Efektem rosnącego eksportu zbóż i oleju słonecznikowego, uznawanych wcześniej za niedostępne, są systematyczne spadki cen, przerywane obawami, że Rosja przestanie respektować wcześniejsze porozumienie.
Tylko w listopadzie kontrakty na unijną pszenicę i kukurydzę potaniały o 10% do poziomu z sierpnia/września. Jednak ciągle wyceniane są o ok. 20% powyżej poziomu sprzed 24-lutego (wybuch wojny).
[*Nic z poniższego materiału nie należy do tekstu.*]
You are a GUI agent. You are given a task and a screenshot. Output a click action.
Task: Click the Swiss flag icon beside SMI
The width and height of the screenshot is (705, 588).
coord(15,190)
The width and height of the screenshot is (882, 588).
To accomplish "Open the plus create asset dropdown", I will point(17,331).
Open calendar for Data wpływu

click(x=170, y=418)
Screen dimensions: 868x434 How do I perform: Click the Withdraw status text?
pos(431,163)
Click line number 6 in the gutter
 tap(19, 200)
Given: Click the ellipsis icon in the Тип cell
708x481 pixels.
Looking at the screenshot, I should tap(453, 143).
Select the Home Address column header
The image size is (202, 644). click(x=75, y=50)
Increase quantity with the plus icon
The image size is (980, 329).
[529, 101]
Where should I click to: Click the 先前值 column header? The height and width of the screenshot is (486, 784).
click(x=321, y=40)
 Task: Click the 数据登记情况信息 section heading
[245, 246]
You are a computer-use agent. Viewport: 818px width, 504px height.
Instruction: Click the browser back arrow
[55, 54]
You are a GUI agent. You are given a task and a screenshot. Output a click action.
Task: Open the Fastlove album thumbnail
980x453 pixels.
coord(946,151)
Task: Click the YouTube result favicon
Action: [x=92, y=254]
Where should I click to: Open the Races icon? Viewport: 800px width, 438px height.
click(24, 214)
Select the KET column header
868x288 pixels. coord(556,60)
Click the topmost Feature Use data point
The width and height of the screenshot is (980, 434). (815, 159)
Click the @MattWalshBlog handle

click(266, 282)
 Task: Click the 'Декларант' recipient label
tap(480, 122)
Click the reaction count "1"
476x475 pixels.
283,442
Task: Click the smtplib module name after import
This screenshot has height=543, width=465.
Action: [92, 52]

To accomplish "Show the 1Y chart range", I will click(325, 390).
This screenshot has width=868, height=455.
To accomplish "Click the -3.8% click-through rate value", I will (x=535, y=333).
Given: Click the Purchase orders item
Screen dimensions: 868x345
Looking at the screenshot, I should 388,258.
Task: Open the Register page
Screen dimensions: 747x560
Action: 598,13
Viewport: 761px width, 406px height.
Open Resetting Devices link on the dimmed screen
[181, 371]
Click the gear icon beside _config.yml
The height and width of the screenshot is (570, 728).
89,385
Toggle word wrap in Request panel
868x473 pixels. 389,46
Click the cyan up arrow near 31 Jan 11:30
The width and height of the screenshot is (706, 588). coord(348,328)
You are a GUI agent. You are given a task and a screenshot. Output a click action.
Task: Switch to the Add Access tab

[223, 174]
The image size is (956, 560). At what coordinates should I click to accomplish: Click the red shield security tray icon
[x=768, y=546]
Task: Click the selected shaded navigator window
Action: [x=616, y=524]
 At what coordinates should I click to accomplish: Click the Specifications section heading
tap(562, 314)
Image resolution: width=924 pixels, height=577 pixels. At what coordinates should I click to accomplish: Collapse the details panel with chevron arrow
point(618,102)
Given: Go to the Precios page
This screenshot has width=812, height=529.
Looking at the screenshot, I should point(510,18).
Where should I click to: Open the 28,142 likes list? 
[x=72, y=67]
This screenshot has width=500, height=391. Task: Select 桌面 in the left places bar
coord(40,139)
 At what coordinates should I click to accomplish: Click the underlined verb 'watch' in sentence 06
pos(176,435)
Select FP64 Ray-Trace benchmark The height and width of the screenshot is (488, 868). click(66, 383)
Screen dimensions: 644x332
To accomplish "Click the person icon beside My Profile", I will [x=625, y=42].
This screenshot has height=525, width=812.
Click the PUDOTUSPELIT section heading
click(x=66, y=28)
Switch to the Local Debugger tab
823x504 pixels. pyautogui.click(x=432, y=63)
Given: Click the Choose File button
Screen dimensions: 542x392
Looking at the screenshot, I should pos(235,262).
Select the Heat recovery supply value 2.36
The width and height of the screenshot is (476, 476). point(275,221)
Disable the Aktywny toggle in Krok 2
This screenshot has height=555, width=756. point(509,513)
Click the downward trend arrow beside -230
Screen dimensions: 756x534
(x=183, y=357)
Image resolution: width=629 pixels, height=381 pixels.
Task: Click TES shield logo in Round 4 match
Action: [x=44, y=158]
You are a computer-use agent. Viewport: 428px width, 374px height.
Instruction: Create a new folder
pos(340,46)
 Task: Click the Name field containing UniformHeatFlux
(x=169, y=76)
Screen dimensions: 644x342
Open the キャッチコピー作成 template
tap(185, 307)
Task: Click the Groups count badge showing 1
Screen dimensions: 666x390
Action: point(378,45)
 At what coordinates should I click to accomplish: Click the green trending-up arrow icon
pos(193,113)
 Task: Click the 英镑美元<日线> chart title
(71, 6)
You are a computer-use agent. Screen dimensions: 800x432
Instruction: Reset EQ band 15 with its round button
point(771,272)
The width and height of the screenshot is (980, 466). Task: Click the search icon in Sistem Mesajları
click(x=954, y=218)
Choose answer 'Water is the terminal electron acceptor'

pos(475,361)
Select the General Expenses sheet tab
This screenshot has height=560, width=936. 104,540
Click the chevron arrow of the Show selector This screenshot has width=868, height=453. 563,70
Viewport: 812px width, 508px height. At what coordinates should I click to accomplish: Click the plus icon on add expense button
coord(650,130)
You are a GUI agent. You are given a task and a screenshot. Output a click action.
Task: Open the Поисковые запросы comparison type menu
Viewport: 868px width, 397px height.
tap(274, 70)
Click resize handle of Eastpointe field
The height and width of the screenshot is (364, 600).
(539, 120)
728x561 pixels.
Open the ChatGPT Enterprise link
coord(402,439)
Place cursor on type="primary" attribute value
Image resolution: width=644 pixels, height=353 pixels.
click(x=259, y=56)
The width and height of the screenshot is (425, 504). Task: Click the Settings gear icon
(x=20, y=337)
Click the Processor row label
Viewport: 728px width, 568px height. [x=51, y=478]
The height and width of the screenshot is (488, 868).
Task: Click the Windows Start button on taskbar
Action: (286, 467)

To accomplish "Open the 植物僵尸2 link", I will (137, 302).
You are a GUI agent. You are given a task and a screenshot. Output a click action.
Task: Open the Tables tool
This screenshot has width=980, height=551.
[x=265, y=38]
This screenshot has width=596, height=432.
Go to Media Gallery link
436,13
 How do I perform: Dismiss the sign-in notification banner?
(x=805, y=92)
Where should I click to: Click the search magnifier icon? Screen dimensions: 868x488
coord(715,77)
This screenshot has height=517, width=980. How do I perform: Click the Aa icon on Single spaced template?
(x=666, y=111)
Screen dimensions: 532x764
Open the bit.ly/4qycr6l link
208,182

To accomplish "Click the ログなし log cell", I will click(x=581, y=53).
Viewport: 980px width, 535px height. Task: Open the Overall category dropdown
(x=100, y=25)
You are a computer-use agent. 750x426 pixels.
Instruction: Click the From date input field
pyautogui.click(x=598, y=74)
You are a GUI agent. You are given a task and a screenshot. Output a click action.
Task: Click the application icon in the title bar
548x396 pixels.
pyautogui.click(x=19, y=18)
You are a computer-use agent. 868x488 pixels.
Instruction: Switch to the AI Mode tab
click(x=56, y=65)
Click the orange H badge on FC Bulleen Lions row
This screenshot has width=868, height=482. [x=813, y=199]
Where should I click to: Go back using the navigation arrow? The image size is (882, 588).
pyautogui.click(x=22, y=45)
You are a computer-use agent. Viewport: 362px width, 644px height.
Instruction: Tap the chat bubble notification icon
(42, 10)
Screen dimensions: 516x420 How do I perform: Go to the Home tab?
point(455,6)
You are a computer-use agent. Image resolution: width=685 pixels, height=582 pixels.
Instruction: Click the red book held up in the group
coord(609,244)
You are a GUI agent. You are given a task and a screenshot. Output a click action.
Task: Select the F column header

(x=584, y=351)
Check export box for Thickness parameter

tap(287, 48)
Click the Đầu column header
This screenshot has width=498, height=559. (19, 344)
Uczestnicy rynku „grali” na przedłużenie umowy (sprzedawali kontrakty, by odkupić je taniej). Być może teraz nastąpi jakieś odreagowanie zgodnie z zasadą „sprzedawaj pogłoski – kupuj fakty”.
Ceny zbóż zareagowały na wybuch rosyjskiej rakiety w okolicy Hrubieszowa
Trzeba pamiętać, że ryzyko związane z wojną i ewentualną zmianą decyzji Rosji ciągle istnieje, a do tego dochodzą ryzyka pogodowe, zwłaszcza w Ameryce Południowej.